■ 任务要求 A
将下方清单从第一行起，到包含“Help (1014, 169)”的那一行为止，逐字照抄出来，首尾两行都包括在内。

钱 昆
(长春师范大学,吉林长春130032)
2016年8月,吴则虞先生的《续藏书纪事诗》(全二册)由国家图书馆出版社出版。至此,由清叶昌炽《藏书纪事诗》始,历经近110余年的时间,“纪事诗体藏书家传”类的完整著述全部付梓,在研究古今私家藏书的发展方面具有极高的史料价值。吴则虞《续藏书纪事诗》中有为伦明做诗传,其中诗言:
此才晚出惜沉沦,赤脚拖鞋垫角巾。
我亦有诗三百首,青萍无处觅斯人。”[1]
伦明(1878-1943),字哲如,亦作哲儒、喆儒、节予,广东东莞人,出身重视文化教育的伦氏家族。少年时期即好藏书,及至京师大学堂毕业后,已经逐渐积累起丰富的书藏经验,在京亦开设“通学斋”促进书藏,于藏书研究、藏书实践等方面皆有所得。伦明以“续书楼”主人自居,其藏书不仅能供其读书治学以自用,同时还能惠及友人并泽被后世(伦明去世后,其大部分藏书归公于北平图书馆,今中国国家图书馆)。伦明丰富的藏书经验也为其日后撰写《辛亥以来藏书纪事诗》和《续修四库全书总目提要》稿等相关学术工作奠定了基础,从而使其以藏书家、版本目录学家、古旧书业经营家等身份被后人所知。

■ 任务要求 B
列出上面这段关于伦明的文字中，用书名号标出的全部书名。

■ 数据集中的条目
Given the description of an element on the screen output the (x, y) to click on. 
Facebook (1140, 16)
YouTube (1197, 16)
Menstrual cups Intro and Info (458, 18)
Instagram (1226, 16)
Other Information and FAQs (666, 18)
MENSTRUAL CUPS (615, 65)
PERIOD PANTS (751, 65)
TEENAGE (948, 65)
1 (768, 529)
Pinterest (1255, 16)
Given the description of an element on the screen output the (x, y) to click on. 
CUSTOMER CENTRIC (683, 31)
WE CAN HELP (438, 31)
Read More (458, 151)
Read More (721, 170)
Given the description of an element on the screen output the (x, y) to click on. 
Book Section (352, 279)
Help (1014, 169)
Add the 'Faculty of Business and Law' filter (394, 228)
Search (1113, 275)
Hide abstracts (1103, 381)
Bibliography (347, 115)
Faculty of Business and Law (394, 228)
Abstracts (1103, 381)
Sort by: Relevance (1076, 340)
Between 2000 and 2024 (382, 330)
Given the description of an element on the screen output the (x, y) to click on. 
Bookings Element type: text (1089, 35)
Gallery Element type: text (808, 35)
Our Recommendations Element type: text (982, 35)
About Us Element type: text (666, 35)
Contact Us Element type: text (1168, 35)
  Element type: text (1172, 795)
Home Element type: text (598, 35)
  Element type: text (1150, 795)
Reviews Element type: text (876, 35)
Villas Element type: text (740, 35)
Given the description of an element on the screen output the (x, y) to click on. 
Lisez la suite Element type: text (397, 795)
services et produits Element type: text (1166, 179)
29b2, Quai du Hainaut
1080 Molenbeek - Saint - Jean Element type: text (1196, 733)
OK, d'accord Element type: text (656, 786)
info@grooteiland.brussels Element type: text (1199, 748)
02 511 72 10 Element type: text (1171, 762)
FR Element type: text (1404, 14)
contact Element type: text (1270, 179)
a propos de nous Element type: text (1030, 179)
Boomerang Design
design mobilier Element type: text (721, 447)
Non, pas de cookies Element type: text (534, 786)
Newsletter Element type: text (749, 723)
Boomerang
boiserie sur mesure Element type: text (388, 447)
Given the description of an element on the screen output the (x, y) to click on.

■ 完成答案 A
Given the description of an element on the screen output the (x, y) to click on. 
Facebook (1140, 16)
YouTube (1197, 16)
Menstrual cups Intro and Info (458, 18)
Instagram (1226, 16)
Other Information and FAQs (666, 18)
MENSTRUAL CUPS (615, 65)
PERIOD PANTS (751, 65)
TEENAGE (948, 65)
1 (768, 529)
Pinterest (1255, 16)
Given the description of an element on the screen output the (x, y) to click on. 
CUSTOMER CENTRIC (683, 31)
WE CAN HELP (438, 31)
Read More (458, 151)
Read More (721, 170)
Given the description of an element on the screen output the (x, y) to click on. 
Book Section (352, 279)
Help (1014, 169)

■ 完成答案 B
《续藏书纪事诗》
《藏书纪事诗》
《辛亥以来藏书纪事诗》
《续修四库全书总目提要》